- [Task details]
For the records below, print every one exactly, with nothing dropped.

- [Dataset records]
★ ★ ★ ★ ★

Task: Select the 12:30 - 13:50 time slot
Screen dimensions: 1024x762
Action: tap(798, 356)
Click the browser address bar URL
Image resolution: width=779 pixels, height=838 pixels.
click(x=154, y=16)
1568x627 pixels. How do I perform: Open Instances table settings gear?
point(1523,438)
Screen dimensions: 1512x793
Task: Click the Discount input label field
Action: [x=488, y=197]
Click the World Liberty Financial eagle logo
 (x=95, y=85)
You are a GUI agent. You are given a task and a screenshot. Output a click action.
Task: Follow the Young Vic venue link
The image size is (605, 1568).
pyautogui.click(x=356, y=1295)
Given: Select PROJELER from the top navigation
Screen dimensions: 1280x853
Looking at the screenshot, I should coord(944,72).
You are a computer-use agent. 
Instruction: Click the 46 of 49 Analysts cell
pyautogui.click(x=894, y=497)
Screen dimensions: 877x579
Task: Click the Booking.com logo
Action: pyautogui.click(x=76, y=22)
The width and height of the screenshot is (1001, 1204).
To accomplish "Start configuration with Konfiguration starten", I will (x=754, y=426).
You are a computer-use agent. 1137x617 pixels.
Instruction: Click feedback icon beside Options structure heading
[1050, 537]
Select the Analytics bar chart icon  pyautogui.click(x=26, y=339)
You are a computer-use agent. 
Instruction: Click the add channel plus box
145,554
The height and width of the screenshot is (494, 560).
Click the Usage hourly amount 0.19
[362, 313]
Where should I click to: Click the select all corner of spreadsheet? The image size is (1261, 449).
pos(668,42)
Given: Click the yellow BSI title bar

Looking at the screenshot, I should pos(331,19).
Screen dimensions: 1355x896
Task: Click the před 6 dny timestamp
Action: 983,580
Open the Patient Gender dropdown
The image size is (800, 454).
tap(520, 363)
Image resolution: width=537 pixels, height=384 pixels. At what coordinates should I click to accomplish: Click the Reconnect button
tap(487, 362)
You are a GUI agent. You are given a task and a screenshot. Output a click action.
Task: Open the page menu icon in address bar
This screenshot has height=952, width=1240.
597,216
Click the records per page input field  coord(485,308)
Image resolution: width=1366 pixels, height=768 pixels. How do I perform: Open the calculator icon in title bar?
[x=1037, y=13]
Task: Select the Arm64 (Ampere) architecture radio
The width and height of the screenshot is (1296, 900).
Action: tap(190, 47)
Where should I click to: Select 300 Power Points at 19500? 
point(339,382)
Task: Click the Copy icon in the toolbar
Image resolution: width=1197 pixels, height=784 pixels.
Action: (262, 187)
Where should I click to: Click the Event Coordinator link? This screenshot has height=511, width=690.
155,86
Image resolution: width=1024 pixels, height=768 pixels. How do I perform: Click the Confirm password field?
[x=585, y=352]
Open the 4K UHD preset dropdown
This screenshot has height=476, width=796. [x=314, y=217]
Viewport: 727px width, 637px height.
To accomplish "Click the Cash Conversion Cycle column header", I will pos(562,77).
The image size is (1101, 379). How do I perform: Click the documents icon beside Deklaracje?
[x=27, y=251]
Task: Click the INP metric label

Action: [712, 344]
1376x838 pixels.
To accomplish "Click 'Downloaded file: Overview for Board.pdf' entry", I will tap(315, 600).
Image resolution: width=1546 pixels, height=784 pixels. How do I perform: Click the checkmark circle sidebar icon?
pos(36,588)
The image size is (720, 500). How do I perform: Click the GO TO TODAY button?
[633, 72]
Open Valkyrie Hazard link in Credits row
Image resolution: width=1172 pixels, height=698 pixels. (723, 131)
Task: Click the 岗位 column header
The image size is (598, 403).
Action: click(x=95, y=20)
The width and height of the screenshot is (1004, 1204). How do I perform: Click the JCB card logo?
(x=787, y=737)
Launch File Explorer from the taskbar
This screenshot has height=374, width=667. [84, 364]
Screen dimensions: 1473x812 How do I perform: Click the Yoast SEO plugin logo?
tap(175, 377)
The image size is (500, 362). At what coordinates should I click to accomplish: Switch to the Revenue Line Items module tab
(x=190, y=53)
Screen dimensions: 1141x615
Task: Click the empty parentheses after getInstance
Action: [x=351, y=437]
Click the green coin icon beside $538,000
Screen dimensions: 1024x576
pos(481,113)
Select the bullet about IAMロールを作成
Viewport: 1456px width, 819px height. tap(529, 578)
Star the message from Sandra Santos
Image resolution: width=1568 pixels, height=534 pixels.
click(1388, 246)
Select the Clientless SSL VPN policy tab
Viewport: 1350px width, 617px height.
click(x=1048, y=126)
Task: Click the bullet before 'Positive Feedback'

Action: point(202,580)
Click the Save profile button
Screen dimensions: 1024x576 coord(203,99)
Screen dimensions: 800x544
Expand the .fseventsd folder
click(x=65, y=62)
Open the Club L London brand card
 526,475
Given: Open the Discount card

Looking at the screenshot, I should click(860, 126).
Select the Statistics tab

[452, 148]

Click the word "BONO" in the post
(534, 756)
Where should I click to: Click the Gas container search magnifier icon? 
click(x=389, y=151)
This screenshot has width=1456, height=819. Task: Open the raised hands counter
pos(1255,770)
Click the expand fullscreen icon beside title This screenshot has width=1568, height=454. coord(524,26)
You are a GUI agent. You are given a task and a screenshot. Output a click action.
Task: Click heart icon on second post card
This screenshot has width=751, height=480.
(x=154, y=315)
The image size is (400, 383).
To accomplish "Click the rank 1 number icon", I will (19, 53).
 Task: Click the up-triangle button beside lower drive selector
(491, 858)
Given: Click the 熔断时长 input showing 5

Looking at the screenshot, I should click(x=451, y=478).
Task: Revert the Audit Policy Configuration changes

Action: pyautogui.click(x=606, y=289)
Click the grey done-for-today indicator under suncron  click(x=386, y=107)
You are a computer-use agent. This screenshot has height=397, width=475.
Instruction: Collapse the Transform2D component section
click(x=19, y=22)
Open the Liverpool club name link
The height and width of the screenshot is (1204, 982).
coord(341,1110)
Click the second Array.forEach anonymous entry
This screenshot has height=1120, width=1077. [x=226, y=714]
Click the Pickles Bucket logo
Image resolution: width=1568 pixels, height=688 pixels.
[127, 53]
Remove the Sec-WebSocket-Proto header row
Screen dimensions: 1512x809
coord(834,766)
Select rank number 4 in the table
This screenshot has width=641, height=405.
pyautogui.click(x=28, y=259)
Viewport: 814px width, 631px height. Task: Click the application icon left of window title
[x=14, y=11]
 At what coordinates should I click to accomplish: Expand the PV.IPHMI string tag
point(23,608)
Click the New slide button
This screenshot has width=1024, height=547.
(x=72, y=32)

★ ★ ★ ★ ★

- [Your solution]
Task: Select the 12:30 - 13:50 time slot
Screen dimensions: 1024x762
Action: tap(798, 356)
Click the browser address bar URL
Image resolution: width=779 pixels, height=838 pixels.
click(x=154, y=16)
1568x627 pixels. How do I perform: Open Instances table settings gear?
point(1523,438)
Screen dimensions: 1512x793
Task: Click the Discount input label field
Action: [x=488, y=197]
Click the World Liberty Financial eagle logo
 (x=95, y=85)
You are a GUI agent. You are given a task and a screenshot. Output a click action.
Task: Follow the Young Vic venue link
The image size is (605, 1568).
pyautogui.click(x=356, y=1295)
Given: Select PROJELER from the top navigation
Screen dimensions: 1280x853
Looking at the screenshot, I should coord(944,72).
You are a computer-use agent. 
Instruction: Click the 46 of 49 Analysts cell
pyautogui.click(x=894, y=497)
Screen dimensions: 877x579
Task: Click the Booking.com logo
Action: pyautogui.click(x=76, y=22)
The width and height of the screenshot is (1001, 1204).
To accomplish "Start configuration with Konfiguration starten", I will (x=754, y=426).
You are a computer-use agent. 1137x617 pixels.
Instruction: Click feedback icon beside Options structure heading
[1050, 537]
Select the Analytics bar chart icon  pyautogui.click(x=26, y=339)
You are a computer-use agent. 
Instruction: Click the add channel plus box
145,554
The height and width of the screenshot is (494, 560).
Click the Usage hourly amount 0.19
[362, 313]
Where should I click to: Click the select all corner of spreadsheet? The image size is (1261, 449).
pos(668,42)
Given: Click the yellow BSI title bar

Looking at the screenshot, I should pos(331,19).
Screen dimensions: 1355x896
Task: Click the před 6 dny timestamp
Action: 983,580
Open the Patient Gender dropdown
The image size is (800, 454).
tap(520, 363)
Image resolution: width=537 pixels, height=384 pixels. At what coordinates should I click to accomplish: Click the Reconnect button
tap(487, 362)
You are a GUI agent. You are given a task and a screenshot. Output a click action.
Task: Open the page menu icon in address bar
This screenshot has height=952, width=1240.
597,216
Click the records per page input field  coord(485,308)
Image resolution: width=1366 pixels, height=768 pixels. How do I perform: Open the calculator icon in title bar?
[x=1037, y=13]
Task: Select the Arm64 (Ampere) architecture radio
The width and height of the screenshot is (1296, 900).
Action: tap(190, 47)
Where should I click to: Select 300 Power Points at 19500? 
point(339,382)
Task: Click the Copy icon in the toolbar
Image resolution: width=1197 pixels, height=784 pixels.
Action: (262, 187)
Where should I click to: Click the Event Coordinator link? This screenshot has height=511, width=690.
155,86
Image resolution: width=1024 pixels, height=768 pixels. How do I perform: Click the Confirm password field?
[x=585, y=352]
Open the 4K UHD preset dropdown
This screenshot has height=476, width=796. [x=314, y=217]
Viewport: 727px width, 637px height.
To accomplish "Click the Cash Conversion Cycle column header", I will pos(562,77).
The image size is (1101, 379). How do I perform: Click the documents icon beside Deklaracje?
[x=27, y=251]
Task: Click the INP metric label

Action: [712, 344]
1376x838 pixels.
To accomplish "Click 'Downloaded file: Overview for Board.pdf' entry", I will tap(315, 600).
Image resolution: width=1546 pixels, height=784 pixels. How do I perform: Click the checkmark circle sidebar icon?
pos(36,588)
The image size is (720, 500). How do I perform: Click the GO TO TODAY button?
[633, 72]
Open Valkyrie Hazard link in Credits row
Image resolution: width=1172 pixels, height=698 pixels. (723, 131)
Task: Click the 岗位 column header
The image size is (598, 403).
Action: click(x=95, y=20)
The width and height of the screenshot is (1004, 1204). How do I perform: Click the JCB card logo?
(x=787, y=737)
Launch File Explorer from the taskbar
This screenshot has height=374, width=667. [84, 364]
Screen dimensions: 1473x812 How do I perform: Click the Yoast SEO plugin logo?
tap(175, 377)
The image size is (500, 362). At what coordinates should I click to accomplish: Switch to the Revenue Line Items module tab
(x=190, y=53)
Screen dimensions: 1141x615
Task: Click the empty parentheses after getInstance
Action: [x=351, y=437]
Click the green coin icon beside $538,000
Screen dimensions: 1024x576
pos(481,113)
Select the bullet about IAMロールを作成
Viewport: 1456px width, 819px height. tap(529, 578)
Star the message from Sandra Santos
Image resolution: width=1568 pixels, height=534 pixels.
click(1388, 246)
Select the Clientless SSL VPN policy tab
Viewport: 1350px width, 617px height.
click(x=1048, y=126)
Task: Click the bullet before 'Positive Feedback'

Action: point(202,580)
Click the Save profile button
Screen dimensions: 1024x576 coord(203,99)
Screen dimensions: 800x544
Expand the .fseventsd folder
click(x=65, y=62)
Open the Club L London brand card
 526,475
Given: Open the Discount card

Looking at the screenshot, I should click(860, 126).
Select the Statistics tab

[452, 148]

Click the word "BONO" in the post
(534, 756)
Where should I click to: Click the Gas container search magnifier icon? 
click(x=389, y=151)
This screenshot has width=1456, height=819. Task: Open the raised hands counter
pos(1255,770)
Click the expand fullscreen icon beside title This screenshot has width=1568, height=454. coord(524,26)
You are a GUI agent. You are given a task and a screenshot. Output a click action.
Task: Click heart icon on second post card
This screenshot has width=751, height=480.
(x=154, y=315)
The image size is (400, 383).
To accomplish "Click the rank 1 number icon", I will (19, 53).
 Task: Click the up-triangle button beside lower drive selector
(491, 858)
Given: Click the 熔断时长 input showing 5

Looking at the screenshot, I should click(x=451, y=478).
Task: Revert the Audit Policy Configuration changes

Action: pyautogui.click(x=606, y=289)
Click the grey done-for-today indicator under suncron  click(x=386, y=107)
You are a computer-use agent. This screenshot has height=397, width=475.
Instruction: Collapse the Transform2D component section
click(x=19, y=22)
Open the Liverpool club name link
The height and width of the screenshot is (1204, 982).
coord(341,1110)
Click the second Array.forEach anonymous entry
This screenshot has height=1120, width=1077. [x=226, y=714]
Click the Pickles Bucket logo
Image resolution: width=1568 pixels, height=688 pixels.
[127, 53]
Remove the Sec-WebSocket-Proto header row
Screen dimensions: 1512x809
coord(834,766)
Select rank number 4 in the table
This screenshot has width=641, height=405.
pyautogui.click(x=28, y=259)
Viewport: 814px width, 631px height. Task: Click the application icon left of window title
[x=14, y=11]
 At what coordinates should I click to accomplish: Expand the PV.IPHMI string tag
point(23,608)
Click the New slide button
This screenshot has width=1024, height=547.
(x=72, y=32)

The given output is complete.